Al recitarlos, doradas gotas de aguamiel corrían por sus labios, se iluminaban las sendas como si una misteriosa luna viajara en su voz, delicados cabellos parecían acariciar los hombros de la tierra. Cristalinos torrentes, sus destellos turbaban; dulces besos flotaban en virginales aguas, rimas eran de agónicos anhelos. Su ritmo centelleaba; su música brotaba con la imparable rabia de un salvaje volcán.
UN TRAGO
La voz de extraño arcano daba impulso a sus alas, borraban su tristeza cristalinas aguas. Embriagado, danzaba entre rosas blancas, la diosa del fuego hacía arder sus palabras.
Degustando un buen vino a la vida abría su alma, tragos de encendidas ilusiones corrían por su loca garganta, sonaba el ronco trino de una guitarra. ¡Cegaban sus ojos luces apasionadas…! En su copa brillaba un rayo de esperanza. Resonancias marinas tenía el cielo nocturno, acogedor silencio arrullaba la entraña de una secreta devoción. En el misterio de la noche tomaban su verdadero nombre las cosas, una dorada luz iluminaba sus ansias.
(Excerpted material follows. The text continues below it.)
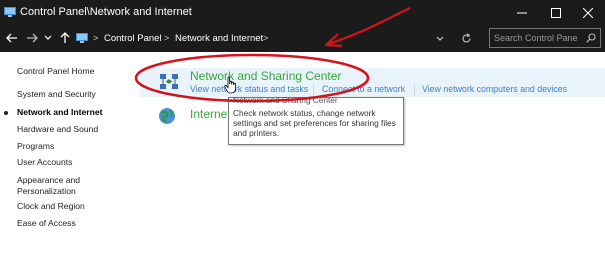 The height and width of the screenshot is (264, 605). I want to click on annotation-arrow, so click(369, 26).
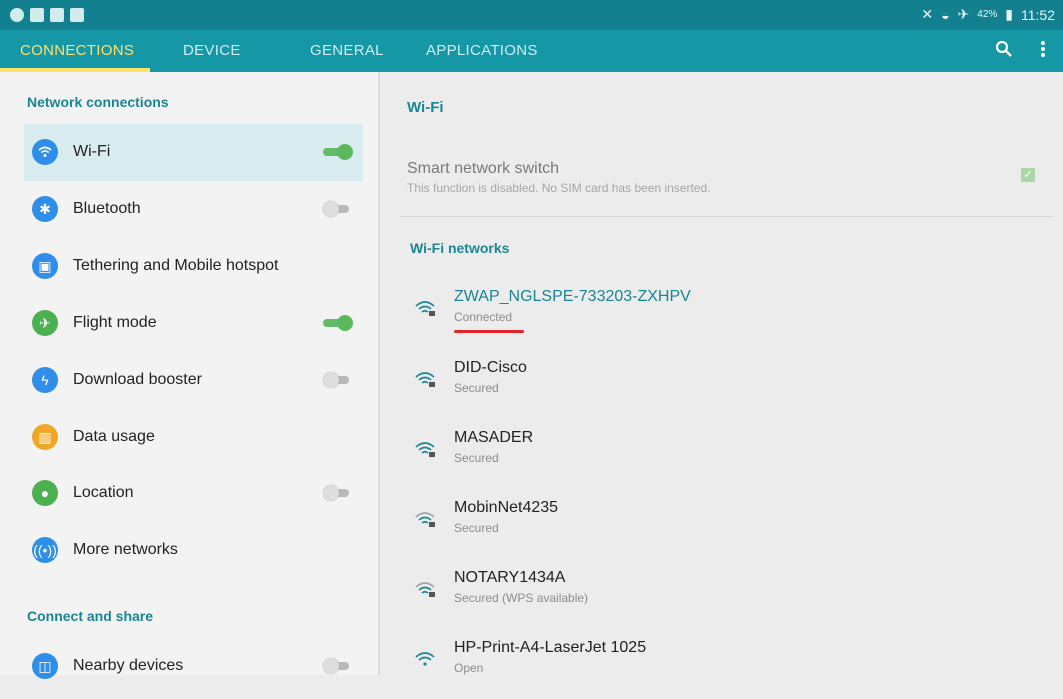 The width and height of the screenshot is (1063, 699). Describe the element at coordinates (98, 102) in the screenshot. I see `section-network-connections: Network connections` at that location.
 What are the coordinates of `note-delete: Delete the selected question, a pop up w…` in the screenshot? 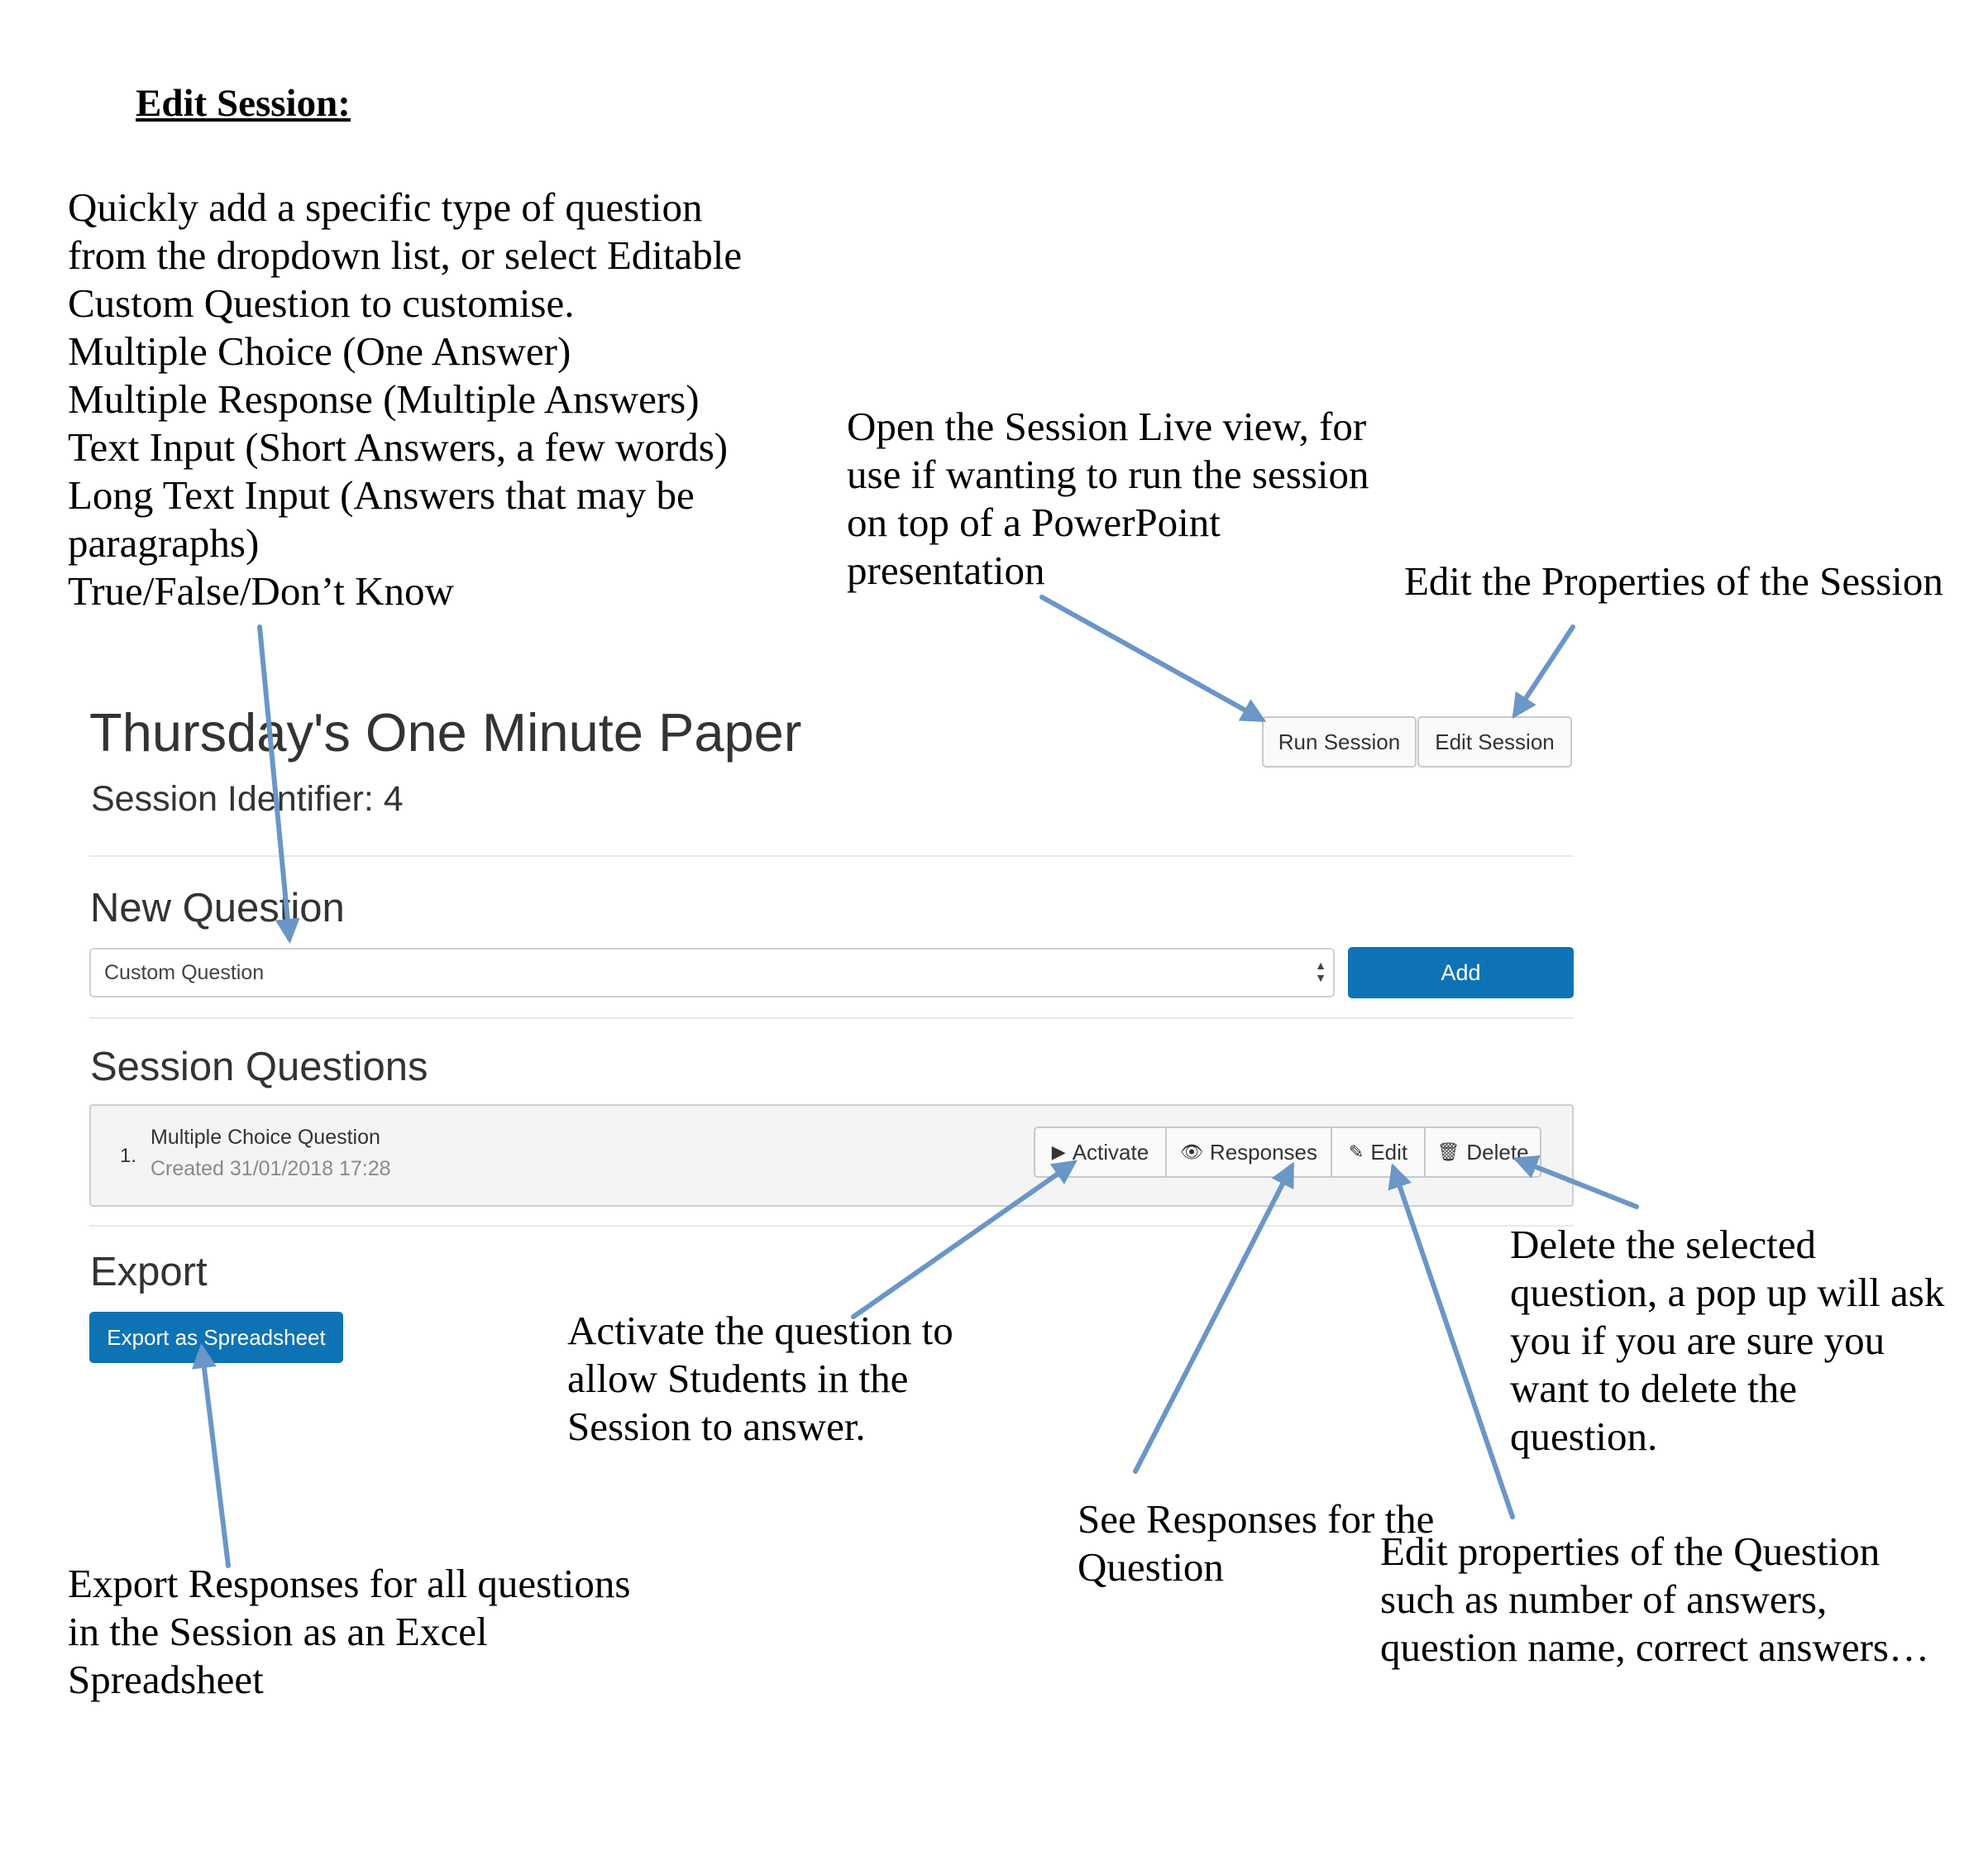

Dormía la tierra, las estrellas le hablaban; suaves murmullos acariciaban sus irredentos oídos. En lo más hondo de su espíritu sonaban las risas de atrevidas sirenas, sobre tranquilas aguas resplandecían itinerantes astros. ¡Ya maduraban los estivales frutos…! Sobre la espalda del mar, luminoso, zigzagueante sendero conducía hasta la clara inmensidad de la luna. Caprichosas hadas hilaban irredentos destinos; soñando otras auroras, su trágica ansiedad, inquieta, se calmaba.
Escuchaba los latidos de un inquieto corazón, sus manos se abrasaban acariciando ardientes y nocturnales senos. Bajo infinito árbol, de melancólica copa, dormitaba. ¡Qué dulce aquel regazo, qué prístina pureza! En retorcido tronco se apoyaba, entre frágiles ramas bostezaban sus dolientes sueños. Espíritus nocturnos iluminaban primorosas tinieblas, la fuerza de unos ojos paraba el pulso del tiempo. ¡Transparentes lagos, ríos de indomable savia…! Dejándose envolver por oscura y espesa cabellera, en cálidas arenas buscaron la paz sus manos…
“¡Ay, banalidad del día –al clarear, se lamentaba–, con qué descaro muestras tus rasgos escandalosamente obscenos! Inocente, mi alma se ruboriza ante tu desvergonzada desnudez. Cuando caiga la noche, mis malheridos labios, en agónicos vientres vomitarán tus esperpénticas mentiras”.
SOMBRAS
Una dulce lluvia atenuaba su dolor, a su alrededor revoloteaban ocres emociones. Se alejaban los ecos de la guerra, ¡era tan pacífica la canción del agua…! Al oírla, pudo dormir en paz.
Soñando estrellas, la noche le dijo su misterio. Una encendida llama, en la que ardía su esperanza, crepitaba mostrándole un cortejo nupcial. Parecían unirse la Vida y la Muerte, insinuantes, se oían los susurros de la luz inclinándose ante las sombras.
¡Oh música, –cantaba–,
oh música de las sombras!
Las alas del tiempo
se mueven con tu ritmo,
se esconde la nostalgia
en tus solemnes notas.
Estridentes graznidos,
turbios presentimientos,
como erráticos cuervos
vuelan entre mis nubes.
Dramática la hondura de esta noche infinita, enigmáticas voces, desde lo alto, hasta él llegaban. ¡Sin romper el silencio las cortinas se abrieron…! Una suave luz se extendió por la alcoba, acarició sus sábanas, iluminó sus sueños. “¡Solos, la noche y yo…! –se decía–. ¡Amada mía, gocemos, gocemos de este breve momento en que nos iluminan las tinieblas!”.